START SOURCE DATA

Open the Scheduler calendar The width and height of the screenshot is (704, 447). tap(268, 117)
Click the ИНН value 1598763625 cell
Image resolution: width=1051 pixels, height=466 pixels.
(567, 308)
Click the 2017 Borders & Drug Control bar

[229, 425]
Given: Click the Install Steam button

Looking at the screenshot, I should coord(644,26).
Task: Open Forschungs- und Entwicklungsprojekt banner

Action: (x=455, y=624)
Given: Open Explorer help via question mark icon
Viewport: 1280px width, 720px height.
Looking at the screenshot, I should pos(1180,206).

END SOURCE DATA
START SOURCE DATA

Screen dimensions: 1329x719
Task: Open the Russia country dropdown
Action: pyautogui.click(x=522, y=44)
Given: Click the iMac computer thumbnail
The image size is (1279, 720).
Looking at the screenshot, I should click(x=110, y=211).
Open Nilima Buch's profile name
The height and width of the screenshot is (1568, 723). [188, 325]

END SOURCE DATA

> WHAT YOU SHOULD DO
Only the lines above starting at the line that holds "Open the Scheduler" and ending at the line that holds "Given: Open Explorer" are to be repeated, exactly and in full.

> SOLUTION FOR THIS PROBLEM
Open the Scheduler calendar The width and height of the screenshot is (704, 447). tap(268, 117)
Click the ИНН value 1598763625 cell
Image resolution: width=1051 pixels, height=466 pixels.
(567, 308)
Click the 2017 Borders & Drug Control bar

[229, 425]
Given: Click the Install Steam button

Looking at the screenshot, I should coord(644,26).
Task: Open Forschungs- und Entwicklungsprojekt banner

Action: (x=455, y=624)
Given: Open Explorer help via question mark icon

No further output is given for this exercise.